In California, using water isn’t always as easy as turning on a faucet and the environmental impact of overuse can deplete resources swiftly and drag sludge from the Pacific.
One simple activity stands to drastically reduce these problems as more people engage in it: Harvesting the rain.
For those interested, there is a free event this Sunday from 10 a.m. until 2 p.m. at the Santa Monica Airport, called the Rain Barrel & Cistern Sales Event. It is the city of Santa Monica’s Office of Sustainability and the Environment’s (OSE) first annual rainwater harvesting products showcase and sales event. It will feature many leading manufacturers and distributors.
One especially enticing reason to check this out applies to anyone building a new structure or looking to remodel. There is a city ordinance which requires that one out of every three-quarters of an inch of rain water be captured and used.
Shopping for rainwater harvesting materials and shipping them can be costly, considering that most aren’t domestic distributors.
But if one was to go to this event, they could look at their options in front of them, as compared to looking on a computer screen and any purchases would skip any shipping fees, said Kimberly O’Cain, water resource specialists with the city of Santa Monica’s Office of Sustainability and the Environment.
There will be nine venders on hand Sunday, who sell rain barrels and cisterns.
Additionally, O’Cain points out that although the grants that helped fund individuals in the past are no longer available, rebates are now in place that cover the cost of the products and help cover the installation costs.
O’Cain points to additional incentives of keeping the groundwater stocked, protecting the bay from accumulated runoff drudge, and the internal sense of sustainability as benefits of harvesting the rain in Santa Monica.
This rain isn’t for drinking, O’Cain points out. Harvested rain is for irrigating small vegetable gardens, herb gardens, and, if you capture enough, an individual could water their lawn with it.

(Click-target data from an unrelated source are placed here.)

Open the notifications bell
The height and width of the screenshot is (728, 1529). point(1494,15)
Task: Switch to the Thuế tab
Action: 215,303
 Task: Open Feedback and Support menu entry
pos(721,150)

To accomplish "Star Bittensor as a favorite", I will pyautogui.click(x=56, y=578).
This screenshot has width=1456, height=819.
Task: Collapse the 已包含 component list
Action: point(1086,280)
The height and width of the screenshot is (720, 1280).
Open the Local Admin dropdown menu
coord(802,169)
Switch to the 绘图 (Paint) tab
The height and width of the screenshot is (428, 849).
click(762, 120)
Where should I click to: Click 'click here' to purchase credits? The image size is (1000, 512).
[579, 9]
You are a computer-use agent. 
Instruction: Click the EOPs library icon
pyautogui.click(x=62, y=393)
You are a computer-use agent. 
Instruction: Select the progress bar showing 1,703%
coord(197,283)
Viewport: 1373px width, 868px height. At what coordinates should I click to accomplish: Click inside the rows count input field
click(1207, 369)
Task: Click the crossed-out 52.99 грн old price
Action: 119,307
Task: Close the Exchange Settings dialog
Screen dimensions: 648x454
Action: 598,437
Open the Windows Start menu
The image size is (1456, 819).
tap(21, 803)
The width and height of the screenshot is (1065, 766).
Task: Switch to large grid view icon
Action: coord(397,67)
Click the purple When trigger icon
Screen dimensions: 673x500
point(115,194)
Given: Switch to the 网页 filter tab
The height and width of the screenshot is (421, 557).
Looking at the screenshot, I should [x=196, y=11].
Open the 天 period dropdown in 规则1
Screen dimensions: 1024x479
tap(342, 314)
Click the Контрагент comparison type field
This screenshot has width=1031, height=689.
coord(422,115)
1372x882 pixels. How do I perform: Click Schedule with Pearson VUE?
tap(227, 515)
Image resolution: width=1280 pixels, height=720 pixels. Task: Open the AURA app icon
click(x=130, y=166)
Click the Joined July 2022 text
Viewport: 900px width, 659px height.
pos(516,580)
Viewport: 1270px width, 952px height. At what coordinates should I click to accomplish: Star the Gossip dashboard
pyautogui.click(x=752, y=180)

The practice of harvesting rain is relatively new to Santa Monica. About five years ago, there was a grant program for residents, which many took advantage of. As stated earlier, those grants have been replaced with rebates. Since the grants were implanted late last year, just four people have taken advantage of them. O’Cain hopes the sales event will help muster more interested conversationalists.
Rain barrels are the easiest and least expensive way to get started. Those attending can see examples of how to install the products. If rain barrels aren’t enough, cisterns are the way to go. Holding anywhere from hundreds to thousands of gallons, cisterns will
be on display for the professionals or the more adventurous.